Segundo o psicólogo e professor da Universidade de Brasília (UnB) Fabrício Lemos Guimarães, doutor em psicologia e pós-graduado em Impactos da Violência na Saúde, produções de true crime são apelativas justamente pelo medo de que aquilo de fato pode acontecer. Além da ânsia de entender o que leva as pessoas a comportamentos disfuncionais, essas obras liberam adrenalina — o que muitas vezes resulta na tentativa de lidar com o fenômeno retratado como se o telespectador fosse a vítima e descobrir como se prevenir.
“Essas séries tocam na vulnerabilidade e no senso de proteção, causando uma sensação de segurança ao desligar a tela”, explica Guimarães. “Mesmo não passando por aquilo de fato, tendemos a nos colocar no lugar das pessoas. Isso pode causar traumatização vicária (exposição e vício ao trauma de outra pessoa) e fadiga por compaixão. Ou seja, pode-se começar a sofrer sequelas semelhantes às vistas.”

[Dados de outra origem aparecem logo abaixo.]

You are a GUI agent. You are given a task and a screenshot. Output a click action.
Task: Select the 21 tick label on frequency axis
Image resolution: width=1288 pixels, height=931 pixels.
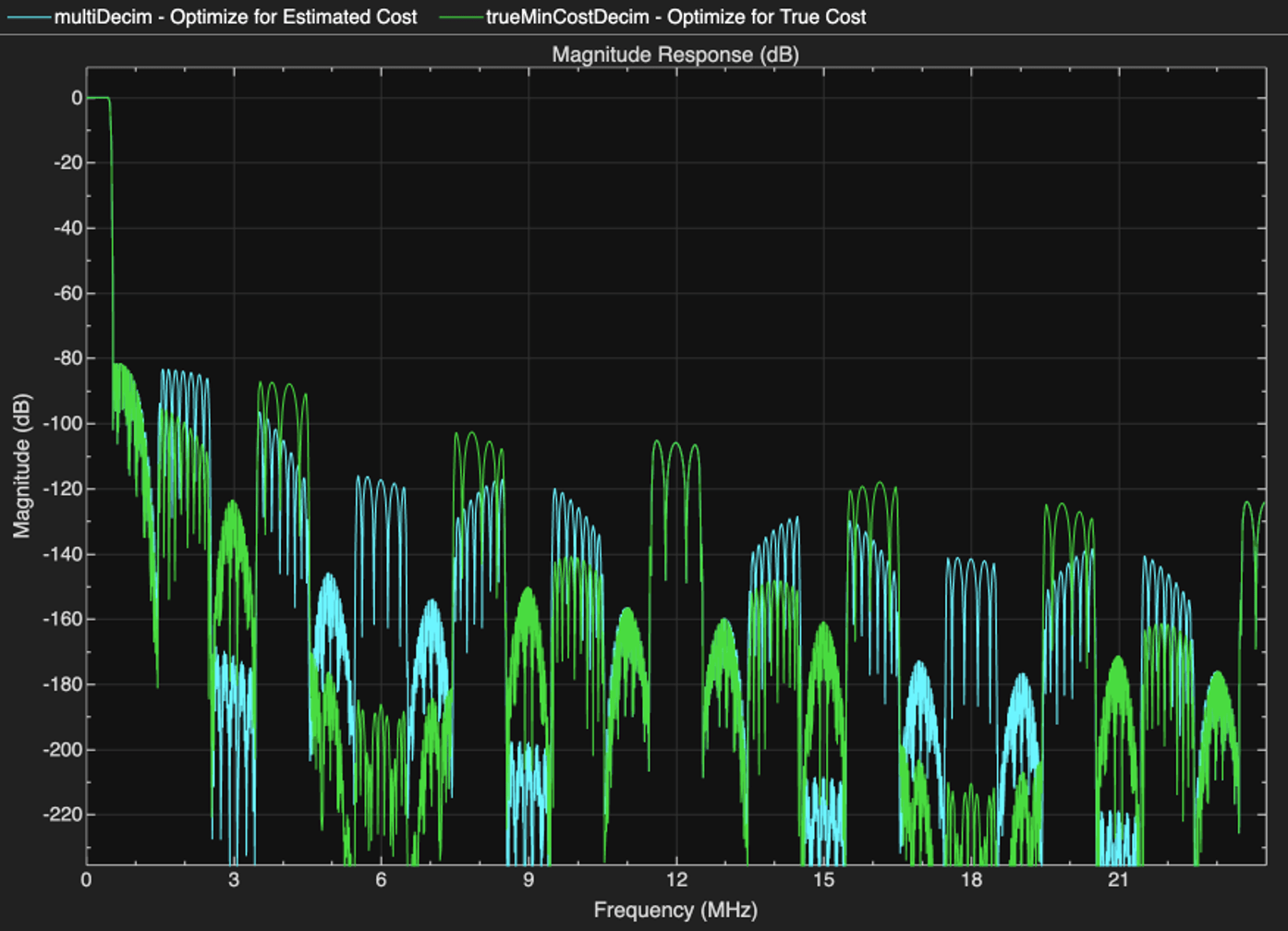[1119, 879]
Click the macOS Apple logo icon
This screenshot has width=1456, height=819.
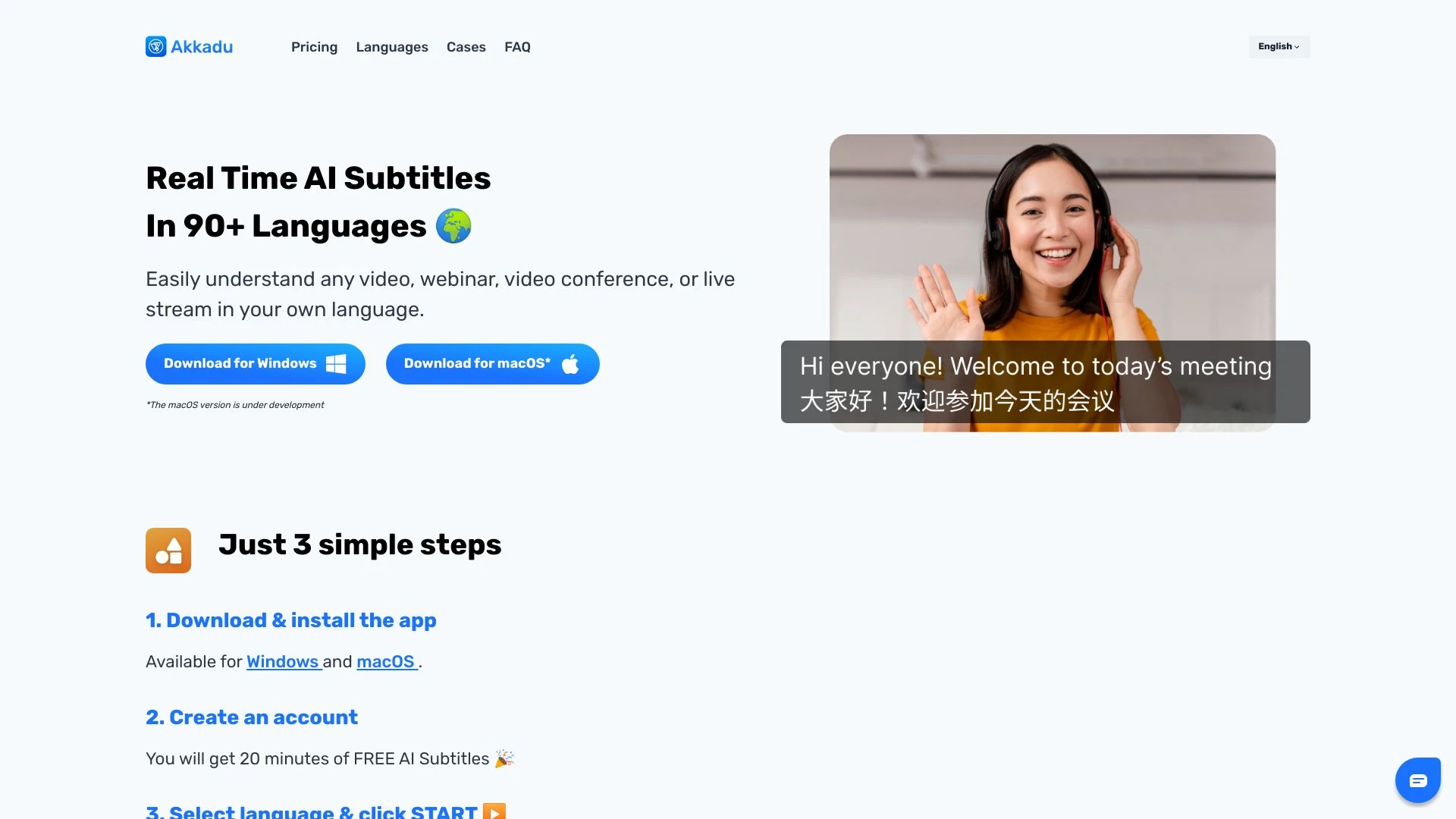pyautogui.click(x=572, y=363)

A linha tênue entre entretenimento e estresse pode ser percebida caso a ansiedade ao consumir tais conteúdos aumente. O especialista também justifica o fascínio por true crime pela curiosidade. “Paradoxalmente com o medo e a repulsa. A contradição potencializa o interesse”, complementa.
A dessensibilização emocional também pode ser uma consequência do consumo excessivo, o que Guimarães define como anestesia psicológica pelo costume. “Isso acontece pela adaptação com questões sensíveis”, diz, exemplificando a experiência pessoal de trabalhar com muitos casos de violência doméstica. “Por um lado, permite dialogar melhor com essas pessoas. Por outro, pode acontecer a normalização. Temos que tomar cuidado, principalmente com crianças e adolescentes, que estão em fase de formação.”
Vale ressaltar a romantização de personagens problemáticos devido a aproximação. “A medida que essas séries mostram o dia a dia desses personagens, a gente vai humanizando essas questões”, afirma o psicólogo. Na prisão, muitos criminosos notórios recebem cartas, visitas íntimas e apoio de fãs, como mostram as séries mencionadas. “Deixamos de ver a gravidade dos crimes.”
Criadores de conteúdo online são outros precursores das histórias de true crime. No YouTube, por exemplo, Jaqueline Guerreiro acumula mais de 3 milhões de inscritos com vídeos de terrores reais. E a maioria do público também é composto por mulheres. Conforme Guimarães, o sentimento de perigo e a estratégia de proteção são apelativas, e a adrenalina liberada durante o conteúdo dificulta a interrupção. Em conclusão, não há nada de errado em assistir obras de true crime, mas problemas gerados pelo excesso devem ser observados.